Understanding how to plot points on a graph is essential in grasping more complex math topics. Consider the x-y coordinate plane, which is a grid formed by the x-axis (horizontal) and the y-axis (vertical). Each point on this plane is represented by an ordered pair \((x, y)\). To plot a point, locate the x-coordinate on the x-axis, then find the y-coordinate on the y-axis. For example, to plot the point (0, -5), start at the origin (where x and y axes intersect at (0,0)), move 0 units along the x-axis (no movement), and then move 5 units down to -5 on the y-axis. Repeat the same for any other points. This visual representation helps in the next steps of drawing lines and calculating slopes.

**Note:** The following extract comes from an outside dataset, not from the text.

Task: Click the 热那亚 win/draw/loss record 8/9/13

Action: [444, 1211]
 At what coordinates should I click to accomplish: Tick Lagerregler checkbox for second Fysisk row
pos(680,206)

Once you've plotted your points, the next step is to connect them with a straight line. This line can extend infinitely in both directions. For our example, after plotting the points \((0, -5)\) and \((2, 0)\), simply use a ruler or a straightedge to draw a line passing through both points. This line represents the relationship between the pairs of x and y values. By visually analyzing this line, you can better understand how the points relate to each other, and prepare for finding the slope.

The slope of a line measures its steepness and direction. It is calculated as the ratio of the rise (change in y) to the run (change in x). You can find the slope by counting the vertical distance between two points (rise) and the horizontal distance (run). In our example, from the point \((0, -5)\) to \((2, 0)\), the vertical rise is 5 units (from -5 to 0) and the horizontal run is 2 units (from 0 to 2). Thus, the slope \((m)\) is \[ \frac{5}{2} \]. Another method is to use the slope formula \[ m = \frac{y_2 - y_1}{x_2 - x_1} \]. Substituting the values from our points gives \[ m = \frac{0 - (-5)}{2 - 0} = \frac{5}{2} \]. Both methods should give the same result, confirming the accuracy.